**Source material**

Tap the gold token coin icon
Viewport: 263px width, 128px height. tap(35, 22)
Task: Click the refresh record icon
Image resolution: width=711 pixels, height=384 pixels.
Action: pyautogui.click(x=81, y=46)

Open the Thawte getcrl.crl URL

==

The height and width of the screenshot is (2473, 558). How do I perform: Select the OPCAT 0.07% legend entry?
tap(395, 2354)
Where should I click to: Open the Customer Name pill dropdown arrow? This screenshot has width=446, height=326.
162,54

---

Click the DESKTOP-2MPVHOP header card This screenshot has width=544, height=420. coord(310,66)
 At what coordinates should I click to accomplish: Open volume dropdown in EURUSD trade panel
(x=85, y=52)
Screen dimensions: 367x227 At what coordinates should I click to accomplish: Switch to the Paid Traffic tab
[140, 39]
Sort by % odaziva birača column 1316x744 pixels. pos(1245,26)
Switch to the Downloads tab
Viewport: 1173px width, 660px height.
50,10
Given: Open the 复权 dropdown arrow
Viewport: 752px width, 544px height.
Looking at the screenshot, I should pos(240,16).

**Task objective**
Repeat word for word the lines above that run from the line containing "Image resolution: width=711" through the line containing "Open the Thawte getcrl.crl URL", both ends included, and nothing else.

**Solution for this problem**
Image resolution: width=711 pixels, height=384 pixels.
Action: pyautogui.click(x=81, y=46)

Open the Thawte getcrl.crl URL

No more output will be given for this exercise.